The title describes what I started up to do, but as usual, I like to experiment with queries to see if I can beat the optimizer for an acceptable query plan. Initially I thought the OR clause described below would be the best solution, but with a little experimentation, I found the order of columns in an IN clause does have a profound effect.
The other day I encountered the following query in a client’s database:
SELECT cp.ConsumerPhoneID FROM dbo.ConsumerPhone co WHERE cp.CreateDate >= '1900-01-01' AND cp.CreateDate <= '2016-09-15' AND NOT EXISTS (SELECT 1 FROM dbo.Consumer c WHERE cp.ConsumerPhoneID IN (c.Phone1ID, c.Phone2ID, c.Phone3ID)) ORDER BY cp.ConsumerPhoneID
And its performance was just terrible, especially looking at its query plan:
FYI: dbo.Consumer has 61.5 m rows and dbo.ConsumerPhone has almost 106m rows. There are also the following indexes (all with DATA_COMPRESSION = ROW):
IX_Consumer_Phone1ID IX_Consumer_Phone2ID IX_Consumer_Phone3ID
This estimated query plan had an estimated cost of 6690 and just looking at the plan, you wonder why there are three index scans on the IX_Consumer_PhonenID indexes. It had 2,580,604 logical reads from dbo.Consumer and 1,283,250 logical reads from dbo.ConsumerPhone, with a CPU time of 752.483 seconds and an elapsed time of 386.660 seconds.
But if I reverse the order of the parameters in the IN clause, as shown below:
SELECT parent.ConsumerPhoneID INTO #t FROM dbo.ConsumerPhone parent WHERE parent.CreateDate >= '1900-01-01' AND parent.CreateDate <= '2016-09-15' AND NOT EXISTS (SELECT 1 FROM dbo.Consumer c WHERE parent.ConsumerPhoneID IN (c.Phone3ID, c.Phone2ID, c.Phone1ID)) ORDER BY parent.ConsumerPhoneID
Figure 2: Query Plan 2 (© 2017 | ByrdNest Consulting)
Hmmm, interesting. Just changing the order of the parameters in the IN clause gives us a different query plan with an estimated cost of 3179 (almost half the previous cost). Note the two Index seeks: IX_Consumer_Phone2ID and IX_Consumer_Phone3ID.

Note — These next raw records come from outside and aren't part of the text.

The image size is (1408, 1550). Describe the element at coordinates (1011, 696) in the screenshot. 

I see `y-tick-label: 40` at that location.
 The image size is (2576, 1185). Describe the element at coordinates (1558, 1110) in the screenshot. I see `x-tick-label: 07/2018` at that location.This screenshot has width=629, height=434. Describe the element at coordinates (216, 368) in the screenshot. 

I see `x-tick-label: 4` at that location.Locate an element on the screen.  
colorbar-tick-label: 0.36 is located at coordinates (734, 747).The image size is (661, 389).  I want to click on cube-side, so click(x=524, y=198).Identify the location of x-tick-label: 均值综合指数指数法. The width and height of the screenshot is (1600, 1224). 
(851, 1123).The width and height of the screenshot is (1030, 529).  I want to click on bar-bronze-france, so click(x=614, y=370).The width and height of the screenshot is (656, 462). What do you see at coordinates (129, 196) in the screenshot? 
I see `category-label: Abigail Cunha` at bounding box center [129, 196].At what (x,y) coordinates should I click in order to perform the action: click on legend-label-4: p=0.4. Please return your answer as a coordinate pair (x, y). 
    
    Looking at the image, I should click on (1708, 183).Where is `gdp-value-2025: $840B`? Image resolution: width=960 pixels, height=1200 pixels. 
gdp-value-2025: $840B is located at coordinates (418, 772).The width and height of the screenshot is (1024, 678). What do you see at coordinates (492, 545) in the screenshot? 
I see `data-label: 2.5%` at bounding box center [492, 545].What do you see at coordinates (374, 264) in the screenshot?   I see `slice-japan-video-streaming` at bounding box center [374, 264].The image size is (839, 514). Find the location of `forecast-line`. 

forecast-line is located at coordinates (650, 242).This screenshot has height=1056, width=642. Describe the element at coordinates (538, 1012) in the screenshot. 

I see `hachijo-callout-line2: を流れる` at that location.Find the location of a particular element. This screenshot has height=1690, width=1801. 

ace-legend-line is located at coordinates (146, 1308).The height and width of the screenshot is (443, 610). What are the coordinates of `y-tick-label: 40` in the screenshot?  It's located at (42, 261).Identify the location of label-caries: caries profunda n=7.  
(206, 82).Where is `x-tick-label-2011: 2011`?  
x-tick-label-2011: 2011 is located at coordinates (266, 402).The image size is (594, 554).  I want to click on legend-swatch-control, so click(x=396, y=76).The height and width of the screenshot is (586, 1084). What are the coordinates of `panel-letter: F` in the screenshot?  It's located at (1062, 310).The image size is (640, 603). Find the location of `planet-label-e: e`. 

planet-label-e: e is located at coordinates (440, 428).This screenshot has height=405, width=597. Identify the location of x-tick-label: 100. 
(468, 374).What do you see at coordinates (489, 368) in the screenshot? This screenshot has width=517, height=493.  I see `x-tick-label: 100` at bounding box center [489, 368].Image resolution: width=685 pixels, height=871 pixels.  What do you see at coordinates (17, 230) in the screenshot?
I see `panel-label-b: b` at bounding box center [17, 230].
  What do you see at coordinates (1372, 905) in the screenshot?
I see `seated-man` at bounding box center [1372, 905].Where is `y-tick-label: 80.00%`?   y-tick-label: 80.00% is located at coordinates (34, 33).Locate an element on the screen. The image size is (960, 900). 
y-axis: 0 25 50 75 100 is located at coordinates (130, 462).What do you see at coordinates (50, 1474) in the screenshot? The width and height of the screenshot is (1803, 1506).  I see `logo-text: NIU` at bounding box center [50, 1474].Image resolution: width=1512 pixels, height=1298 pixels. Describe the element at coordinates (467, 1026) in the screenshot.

So, even though I am not thrilled with using ORs for performance, I rewrote the query just changing the NOT EXISTS subquery as shown below:
SELECT cp.ConsumerPhoneID FROM dbo.ConsumerPhone cp WHERE cp.CreateDate >= '1900-01-01' AND cp.CreateDate <= '2016-09-15' AND NOT EXISTS (SELECT 1 FROM dbo.Consumer c WHERE cp.ConsumerPhoneID =c.Phone1ID OR cp.ConsumerPhoneID = c.Phone2ID OR cp.ConsumerPhoneID = c.Phone3ID) ORDER BY cp.ConsumerPhoneID
We now get the following query plan. Note that now we have index seeks on two of what were scans:
Figure 3: Query Plan 3 (© 2017 | ByrdNest Consulting)
with a query cost of 3179. This query had a CPU time of 260.453 seconds and an elapsed time of 283.779 seconds. It had 933,370 logical reads from dbo.Consumer and 1,183,478 logical reads from dbo.ConsumerPhone.
So, the second and third queries ended up getting same query plan with repetitive performance. What is really interesting is that just changing the order of the column names in the IN clause caused a significant change in query plans and performance.
As always, you must test, test, test! In this case, the inquiring mind might just come up with something better than Microsoft®!